L’éternel recommencement
Voici une idée qu’il faut « laisser faire son chemin ». Vous voici en train de lire un article sur LinkedIn. Ou de faire n’importe quoi d’autre d’ailleurs. Imaginez que cet instant se reproduise éternellement, et que vous le reviviez en permanence. Que feriez-vous ? Le changeriez-vous ? Le maintiendriez-vous ? La moindre de vos attitudes se charge alors de sens, et de gravité (tiens, si vous en voulez encore, allez par exemple voir l’insoutenable légèreté de l’être). Tout devient prétexte à choix ; mais attention tout choisir ne veut pas dire tout changer car dans tout choix binaire il y a trois options : choisir de changer, choisir de ne pas changer, ne pas choisir.
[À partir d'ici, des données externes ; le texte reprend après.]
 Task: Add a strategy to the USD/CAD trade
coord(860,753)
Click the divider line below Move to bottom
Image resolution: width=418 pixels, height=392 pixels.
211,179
Derrière nos obsessions, quatre questions existentielles
Les paroles sont prêtées à Nietzsche, mais ne tromperont pas le lecteur de Yalom, qui retrouvera en filigrane dans tout le roman les quatre questions existentielles qui focalisent les réflexions de l’auteur :
- Finitude : si je sais la mort venir, comment ma vie en est-elle modifiée ?
- Sens : à quoi bon, par exemple, faire carrière puisque la mort est inéluctable ?
- Choix : de quoi, dans mes choix, suis-je responsable ?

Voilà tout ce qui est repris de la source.